### [Exercise]
Can you rewrite the records from the line with "Given: Toggle the" through the end of the records as a Markdown table with the columns Row and Text? Give each non-blank line its own numbered row, and leave the pictures out.

Stored items from a collection
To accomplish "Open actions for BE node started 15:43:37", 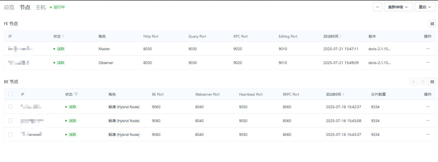I will [x=428, y=134].
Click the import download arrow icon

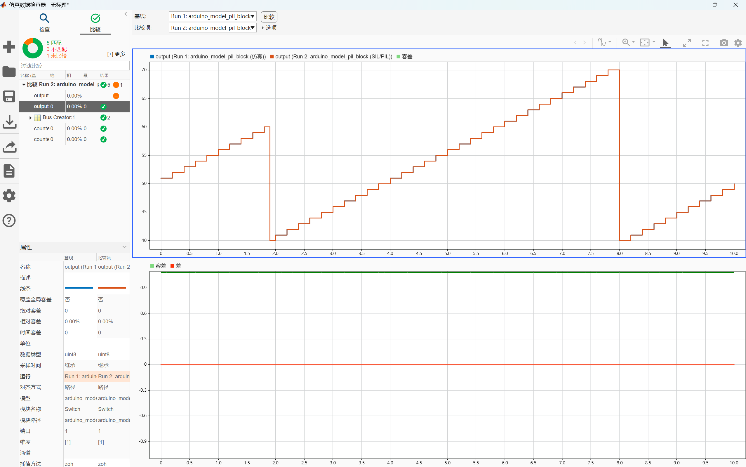coord(9,121)
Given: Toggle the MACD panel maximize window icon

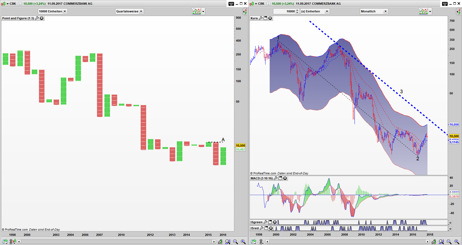Looking at the screenshot, I should tap(280, 178).
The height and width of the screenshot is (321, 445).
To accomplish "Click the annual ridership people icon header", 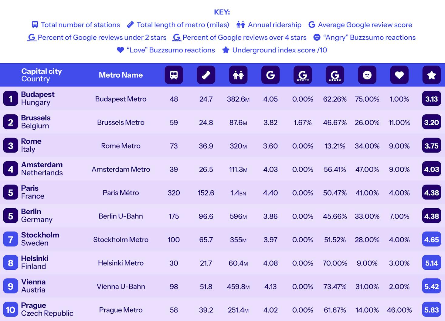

### [Written reply]
| Row | Text |
|---|---|
| 1 | Given: Toggle the MACD panel maximize window icon |
| 2 | Looking at the screenshot, I should tap(280, 178). |
| 3 | The height and width of the screenshot is (321, 445). |
| 4 | To accomplish "Click the annual ridership people icon header",  |